ELLISON RESIDENCE
Lundberg Design


This project was an extensive remodeling of a 1961 William Wurster house in San Francisco, for which the client requested a show-stopper pied à terre for city life and entertaining.



  The exterior was re-clad in a combination of glass wall and crystallized glass tile with stainless steel elements.

The vertical element on the front facade is composed of the exposed legs and optic fiber core of a stainless steel cruciform column. The optic fiber provides a stripe of colored light on both exterior and interior sides of the wall.

  The rough-hewn limestone garden wall provides textural contrast.

The recessed front gate extends a figurative welcome when electronic unlocking triggers a clearing of its electrostatic glass.

The hole in the garden wall accommodates a pivot on which a stainless steel beam is supported. That beam is supported on the other end by a cable suspended from an overhead beam.

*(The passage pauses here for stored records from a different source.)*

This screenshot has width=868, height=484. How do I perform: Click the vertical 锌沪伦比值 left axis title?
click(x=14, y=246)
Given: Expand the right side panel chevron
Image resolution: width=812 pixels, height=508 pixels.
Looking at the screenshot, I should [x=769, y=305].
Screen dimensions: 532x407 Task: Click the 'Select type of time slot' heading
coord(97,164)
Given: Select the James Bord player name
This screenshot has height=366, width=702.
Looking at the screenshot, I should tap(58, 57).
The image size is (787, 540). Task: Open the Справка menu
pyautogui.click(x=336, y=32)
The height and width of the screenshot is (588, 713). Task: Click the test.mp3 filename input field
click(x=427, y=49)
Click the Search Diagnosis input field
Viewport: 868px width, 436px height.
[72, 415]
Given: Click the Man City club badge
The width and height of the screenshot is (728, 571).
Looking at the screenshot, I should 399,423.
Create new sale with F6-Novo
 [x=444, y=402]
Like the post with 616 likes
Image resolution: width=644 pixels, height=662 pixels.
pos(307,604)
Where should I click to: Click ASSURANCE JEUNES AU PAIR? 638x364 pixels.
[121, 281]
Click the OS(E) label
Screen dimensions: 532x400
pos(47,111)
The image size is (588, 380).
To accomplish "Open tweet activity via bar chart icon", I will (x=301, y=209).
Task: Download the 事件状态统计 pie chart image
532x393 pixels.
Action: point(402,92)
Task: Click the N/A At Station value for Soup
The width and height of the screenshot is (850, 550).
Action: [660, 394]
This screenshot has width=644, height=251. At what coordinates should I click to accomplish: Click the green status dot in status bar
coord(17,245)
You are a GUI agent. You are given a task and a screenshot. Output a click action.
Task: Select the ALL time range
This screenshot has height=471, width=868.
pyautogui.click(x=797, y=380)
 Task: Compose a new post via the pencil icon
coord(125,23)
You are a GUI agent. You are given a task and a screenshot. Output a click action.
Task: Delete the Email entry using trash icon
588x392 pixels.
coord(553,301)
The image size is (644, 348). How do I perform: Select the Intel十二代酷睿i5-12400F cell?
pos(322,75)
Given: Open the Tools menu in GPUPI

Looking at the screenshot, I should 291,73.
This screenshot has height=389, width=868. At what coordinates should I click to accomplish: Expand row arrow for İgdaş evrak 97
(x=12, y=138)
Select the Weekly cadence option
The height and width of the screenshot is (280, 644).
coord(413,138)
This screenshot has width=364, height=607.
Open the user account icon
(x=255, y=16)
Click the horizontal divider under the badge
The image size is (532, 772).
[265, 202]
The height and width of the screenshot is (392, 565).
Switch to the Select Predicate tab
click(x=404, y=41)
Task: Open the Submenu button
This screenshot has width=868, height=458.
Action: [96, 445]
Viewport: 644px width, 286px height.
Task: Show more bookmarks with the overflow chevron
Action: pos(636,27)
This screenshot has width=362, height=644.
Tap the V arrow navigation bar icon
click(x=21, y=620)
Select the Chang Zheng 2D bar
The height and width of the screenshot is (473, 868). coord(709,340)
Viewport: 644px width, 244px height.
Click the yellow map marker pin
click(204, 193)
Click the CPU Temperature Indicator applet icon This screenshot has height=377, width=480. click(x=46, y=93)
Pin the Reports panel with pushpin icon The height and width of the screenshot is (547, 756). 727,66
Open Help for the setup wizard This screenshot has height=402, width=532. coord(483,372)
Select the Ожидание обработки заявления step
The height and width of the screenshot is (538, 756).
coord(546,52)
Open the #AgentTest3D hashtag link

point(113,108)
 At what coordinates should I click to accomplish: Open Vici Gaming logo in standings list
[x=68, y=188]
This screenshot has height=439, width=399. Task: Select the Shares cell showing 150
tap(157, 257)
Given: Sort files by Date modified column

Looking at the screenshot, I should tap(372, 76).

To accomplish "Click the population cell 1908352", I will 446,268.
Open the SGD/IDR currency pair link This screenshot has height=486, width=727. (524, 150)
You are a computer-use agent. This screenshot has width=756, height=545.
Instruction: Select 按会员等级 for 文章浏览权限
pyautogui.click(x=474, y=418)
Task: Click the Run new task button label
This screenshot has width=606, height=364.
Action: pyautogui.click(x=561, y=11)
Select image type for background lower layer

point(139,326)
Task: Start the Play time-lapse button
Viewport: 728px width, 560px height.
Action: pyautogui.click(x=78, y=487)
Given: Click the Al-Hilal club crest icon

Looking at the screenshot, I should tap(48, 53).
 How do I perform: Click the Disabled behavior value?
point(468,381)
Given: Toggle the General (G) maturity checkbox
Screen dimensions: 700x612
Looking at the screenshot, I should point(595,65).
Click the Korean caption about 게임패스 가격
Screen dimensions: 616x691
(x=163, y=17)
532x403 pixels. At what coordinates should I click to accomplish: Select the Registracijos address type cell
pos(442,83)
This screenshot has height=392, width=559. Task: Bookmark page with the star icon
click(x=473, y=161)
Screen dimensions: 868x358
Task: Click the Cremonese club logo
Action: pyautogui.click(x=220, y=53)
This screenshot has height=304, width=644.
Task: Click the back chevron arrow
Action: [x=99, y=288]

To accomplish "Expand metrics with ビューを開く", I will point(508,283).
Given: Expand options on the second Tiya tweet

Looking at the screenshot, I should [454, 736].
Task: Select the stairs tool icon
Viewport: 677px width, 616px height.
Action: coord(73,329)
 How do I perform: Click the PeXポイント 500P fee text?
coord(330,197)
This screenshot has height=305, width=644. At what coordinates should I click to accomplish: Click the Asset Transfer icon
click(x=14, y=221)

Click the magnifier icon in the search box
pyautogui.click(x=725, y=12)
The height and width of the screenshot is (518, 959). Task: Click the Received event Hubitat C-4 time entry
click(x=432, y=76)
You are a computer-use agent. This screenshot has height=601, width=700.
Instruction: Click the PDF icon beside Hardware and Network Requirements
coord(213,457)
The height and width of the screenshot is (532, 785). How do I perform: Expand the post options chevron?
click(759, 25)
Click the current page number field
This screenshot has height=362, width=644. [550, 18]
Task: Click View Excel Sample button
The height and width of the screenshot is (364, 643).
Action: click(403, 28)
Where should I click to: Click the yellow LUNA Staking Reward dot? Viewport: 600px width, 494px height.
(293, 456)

  A 10,000 pound boulder in the entry court rests on the pivoting beam and swings gently when nudged.

Water runs down the cable to a bowl carved into the boulder, and overflows into a fluid recreation of the boulder bottom, which was amputated to serve as a cast for the recessed bronze reservoir.

A glass trellis was provided for regrowth of the existing wisteria plant.

  The original courtyard walls—obscured glass in a rectangular grid—were replaced with dynamic clear glass forms that extend light and access to a stunning bay view deep into the house.

The main courtyard is paved in a checkerboard of river rock, baby's tears, and stone.

  A cast-glass wall straddles the knife-edge of an infinity pool in the main courtyard.

Cast glass was also stacked in a frame for a pivot door at the front entry.

Frames by Lundberg Design. Glass by John Lewis Glass.

  The checkerboard steps down the steep slope of the main courtyard.

Fledgling bamboo trees will grow into a pleasing screen in front of the neighbor's wall.

   

  Careful detailing and construction ensure that custom fabrications are as weather-tight as they are beautiful.

   

   

  The straight-forward framed-glass of the original rear wall was replaced with a syncopated rhythm of glass articulated by a fiber-optic-lit cruciform column, steel windows and french doors, and a stainless steel panel that angles over the entire four-floor height of the wall.

  The colored light at the core of the cruciform column is transmitted through the glass to both exterior and interior.

  The structural column at the corner was removed to maximize the view toward the Golden Gate Bridge.

  The James Bond touch that the photographer missed:
The lowest level of the house has a small terrace stepping down to a steeply-sloped rear yard. The stone-paved lower landing retracts under the stairs to reveal a hinoki-lined hot tub.